Team Ghost / Rituals (w-Sphere) 

Rituals for what? I’m not sure but it’s probably something sinister. There are certainly a few kinds of ghost lurking in this album and I don’t think many of them are friendly. ‘Somebody’s watching/it turns me on’ sing the lyrics to ‘Somebody’s Watching’. At its best the album is gothic shoegaze that drives along with a fierce energy that never quite reaches a catharsis, while at its worst it sags into pure atmospherics. That isn’t necessarily a bad thing, but tracks like the opener ‘Away’, ‘Curtains’ and the excellent ‘Dead Film Star’ achieve the atmosphere of a haunted house while channelling the energy of a poltergeist. Other tracks are haunted by more passive-aggressive ghosts, the kind that leave messages with fridge magnets like an irritated flatmate.

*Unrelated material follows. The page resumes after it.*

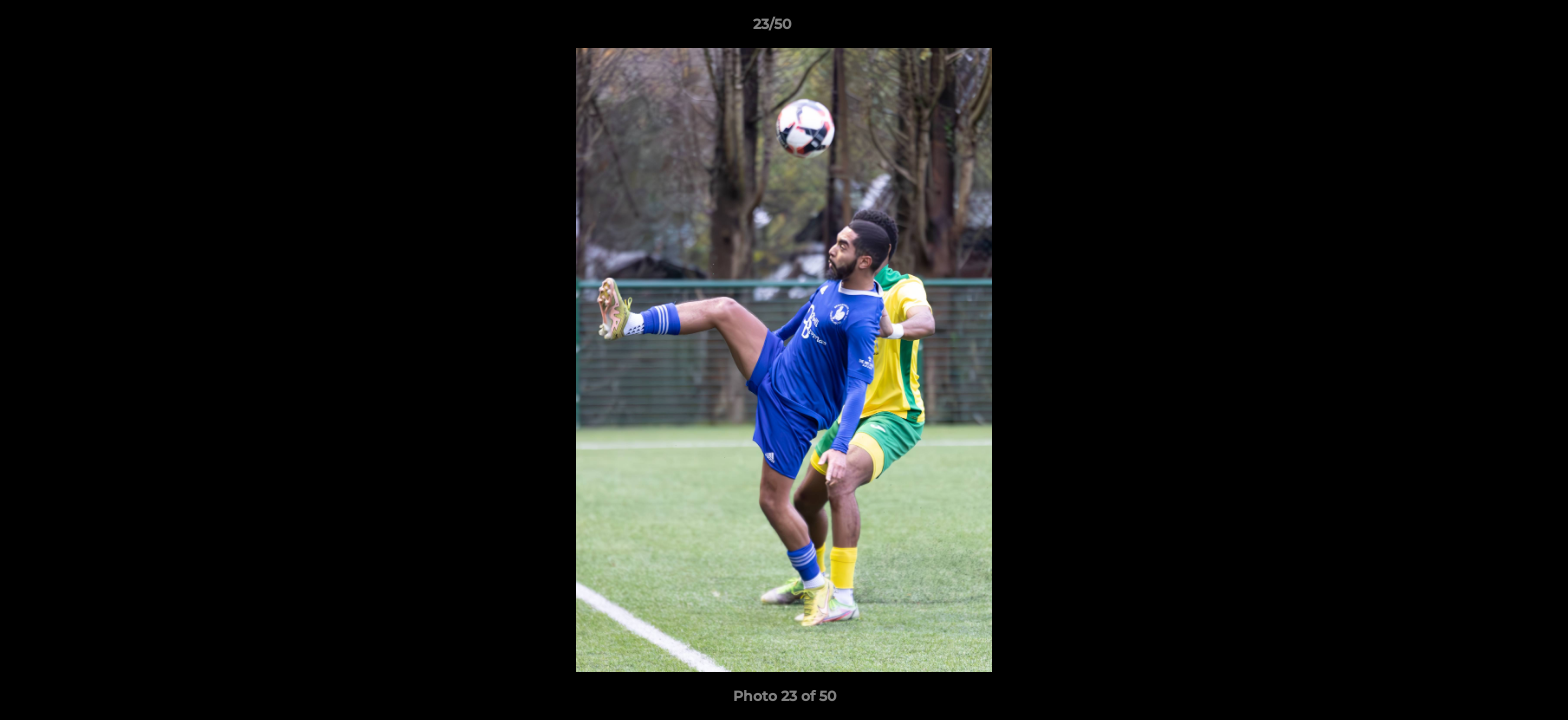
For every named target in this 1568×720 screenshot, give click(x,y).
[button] (1484, 29)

After a great start the album slows down for a few tracks and then explodes with guitar noise at the end of ‘All We Left Behind’. It tries to do what the opening track did but not quite so well. You put all of your best songs in the first half of the album guys. And yes, everyone does that, but the end result is an album of really good, atmospheric songs that begins to fade out around the half-way point. A bit like white noise, but not the regular sort: the stuff from that film, with ghosts in the static.